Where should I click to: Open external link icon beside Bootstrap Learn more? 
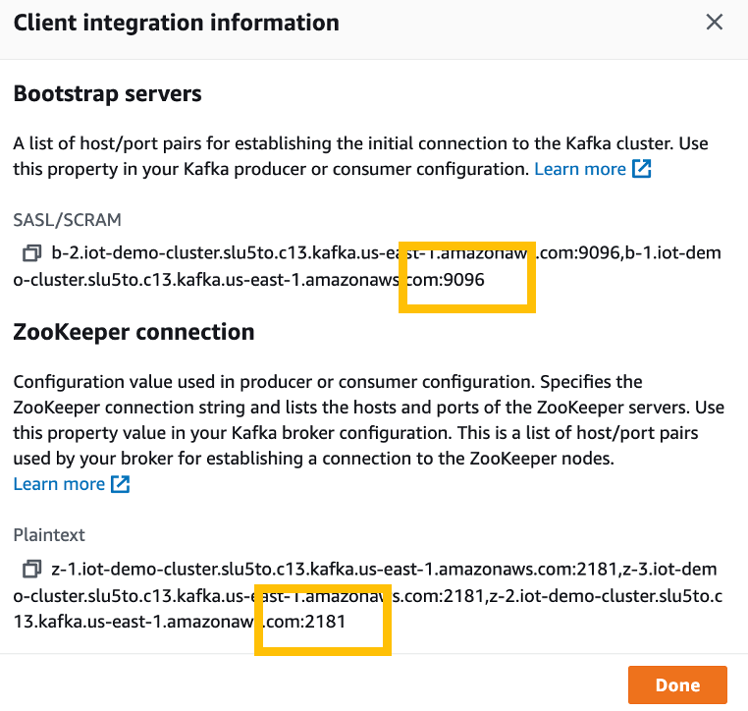point(642,169)
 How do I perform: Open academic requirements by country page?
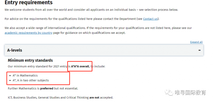click(x=28, y=33)
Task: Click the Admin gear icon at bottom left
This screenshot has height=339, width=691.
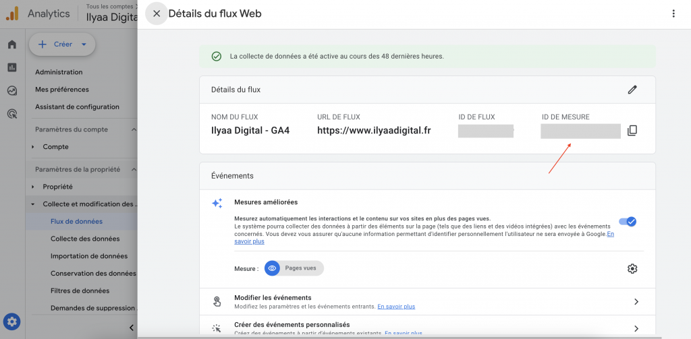Action: click(x=13, y=321)
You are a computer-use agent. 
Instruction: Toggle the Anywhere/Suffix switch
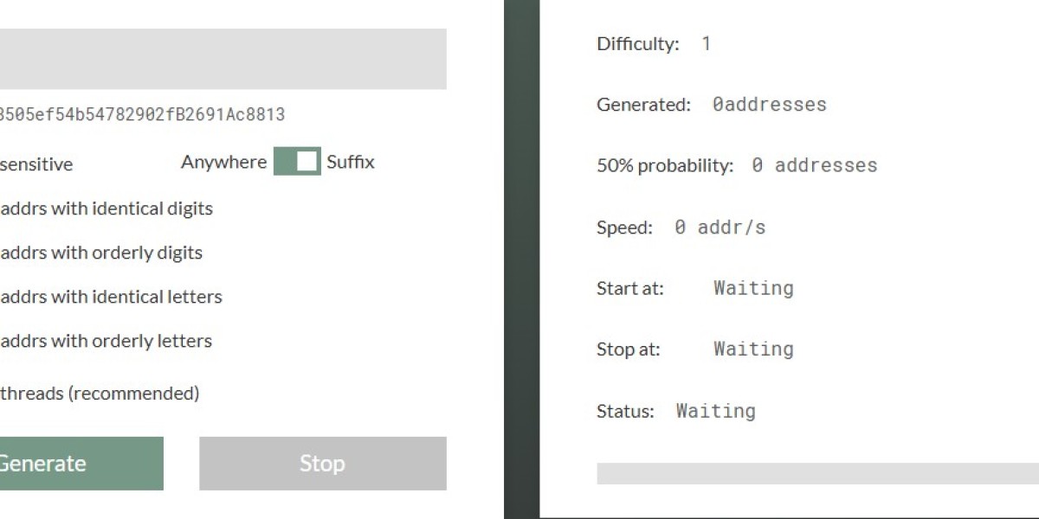pyautogui.click(x=297, y=162)
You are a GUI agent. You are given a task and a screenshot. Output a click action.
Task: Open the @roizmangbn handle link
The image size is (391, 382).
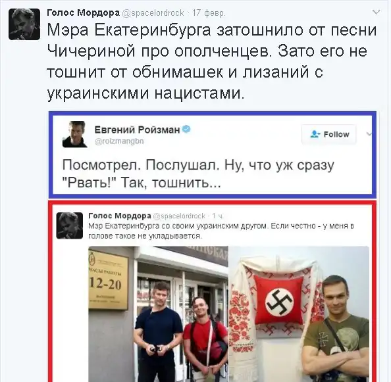[119, 141]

=======

Copy out all lines of the material above in which "agent" occurs.

You are a computer-use agent. 
You are a GUI agent. You are given a task and a screenshot. Output a click action.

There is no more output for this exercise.